Someone else mentioned that drug to me too ! Yeah, I do want answers, not having them fuels my depression. I may not get an answer but I'm still trying. I had a brain MRI and the nerve conduction studies last week. He couldn't find anything wrong, told me to come back for a follow-up in two months. All he said was "you don't have ALS." Naturally, I was scared crapless about that possability.
You know, I didn't have the twitches today, well a few but not a ton. I felt better this morning too. I spent the entire day walking around the Scottish Highland Games here in Orlando. I wasn't sure I could do it but I did. I felt decent until we got there then I got this stabbing pain behind my right eye and instant nasuea. I took a half a Vicodin and felt better (who doesn't). I walked around all day, staying in motion. For some reason I feel way better when I'm in motion, sitting too long makes things worse. I sure don't know what this is all about but it's really, really werid stuff. My left arms feels swollen, it's not, and my muscles, on my right side, feel wicked tight all the way up the neck, yet it's the left side with the nerve pain. The sensory stuff wasn't as bad today either but I was hobbling along at the end of the day feeling like my right foot had a bruise, there's no bruise, that's one of my odd symptoms, sore spots that feel like bruises that aren't there, they come and go. I asked the Fibro forum about this, just wondering.
I'm amazed that after the last two months of hell, I could get up and spend 6 hours walking around a 12-acre park with my kid, my mother and my neice. We had a wonderful time. I refused to let the depression of "why I am not well" stick in my head too long, I keep pushing it away: the bagpipes were blasting, the sky blue and clear, smell of Kettle corn and beer wafting across the crowd, it was just so beautiful and I was really appreciating being there. I took so much for granted before all this. I'm trying to love each moment and live it as we should all be doing every day of our lives, pain or no pain.
I'm really trying to get better in my head with all this.
I feel like I'm healing but it's so slow that I'm not sure if it's true or wishful thinking.
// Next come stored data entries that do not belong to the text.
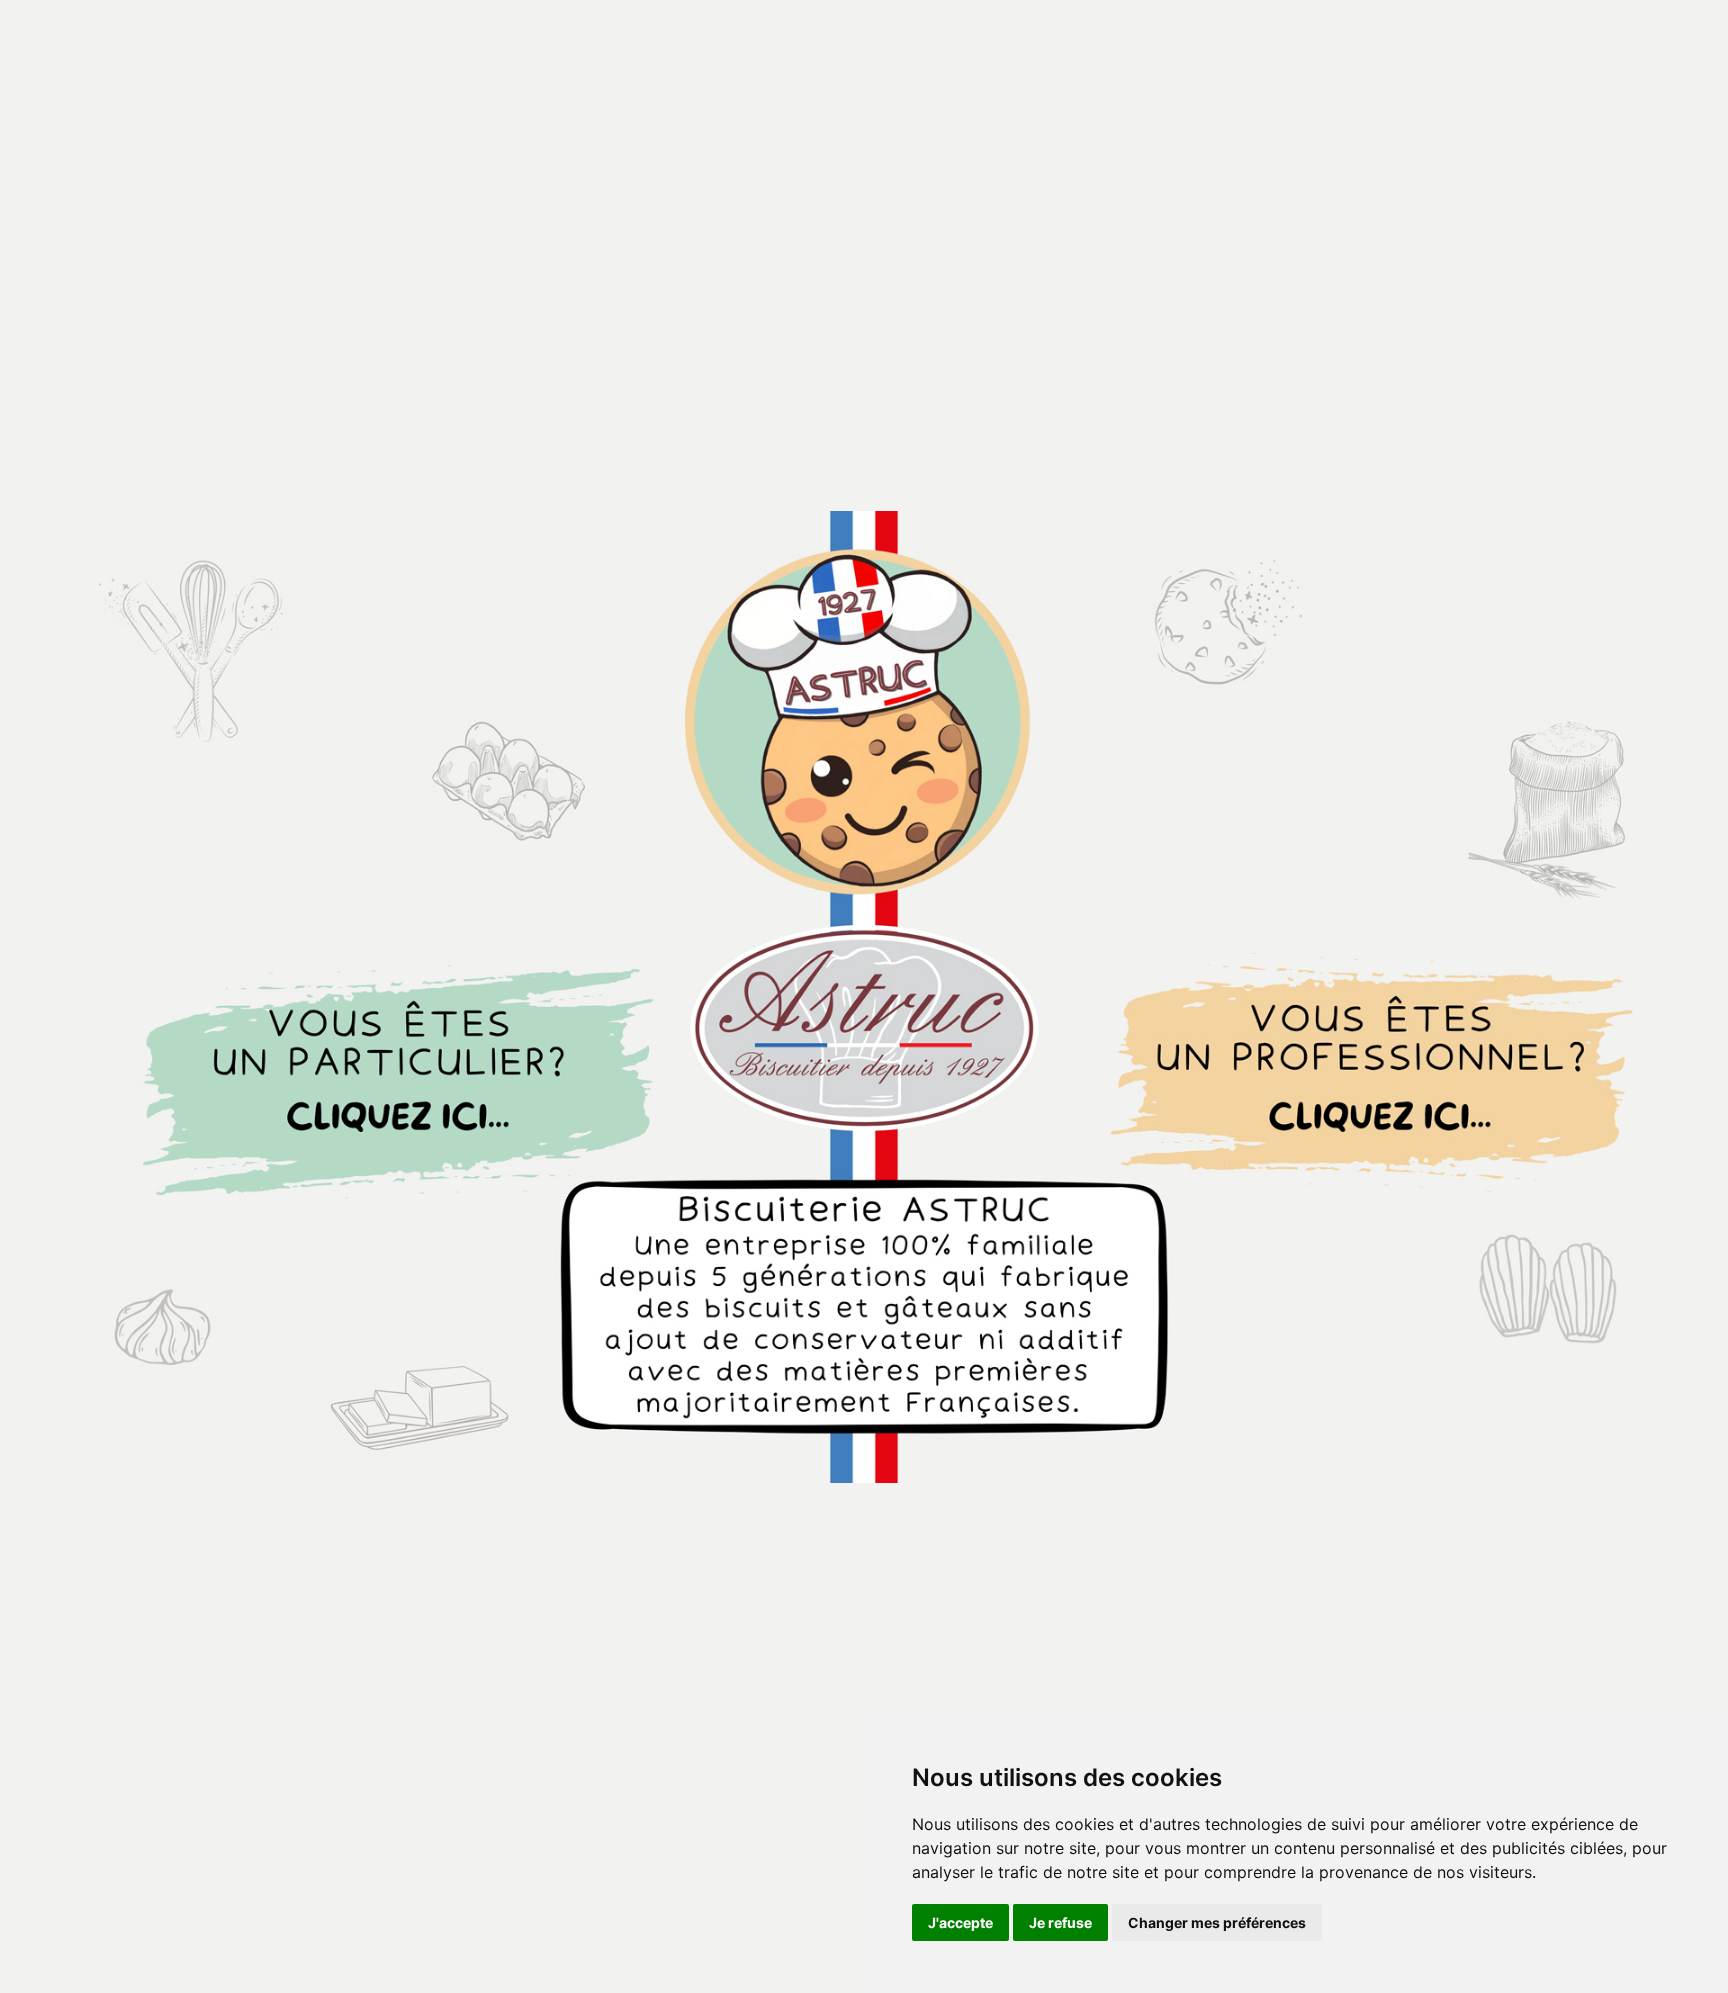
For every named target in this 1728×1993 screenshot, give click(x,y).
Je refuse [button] (1060, 1922)
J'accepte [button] (960, 1922)
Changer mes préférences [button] (1217, 1922)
Actually, there's something to it because last week I'd never have been able to do that walking. I do get really sore, way more sore than I should for such little effort. I hope the doc next week can get me closer to an answer. I ditched the pred after two doses, I just can't take it, it really whacks me out and it felt like the wrong move for reason's I don't understand, just a gut feeling. If I'm going into some remission or the pain is subsiding each day, albeit painful slow (no pun intended), then I don't want to rock the boat. I was pissed I had to take the Vicodin, I just wanted to see if I could pull off the entire day on my own fuel.
I am really, really happy that the twitching was almost nonexistent today. Even with the Vicodin, I twitched and twitched for months now, just not feeling that took my anxiety down a great deal. Pain is still there, though, so so much for thinking the twitching was irritating the nerves. Keeping my fingers crossed that it doesn't come back, it's a constant reminder that I'm not OK. I can feel I'm not right, I don't need the twitches to show me over and over, ya know? I know it sounds silly but it's just any glimmer of hope that I'm coping with this new thing.
I think the Neurotin is doing wonders for me. I'm only taking 300 mg at bedtime, plus a Xanax, but the combo puts me into a deep, restful sleep and I wake up in a good mood and try and keep my head there all day.
I'm working hard to overcome the mental part of this, ya know what I'm saying?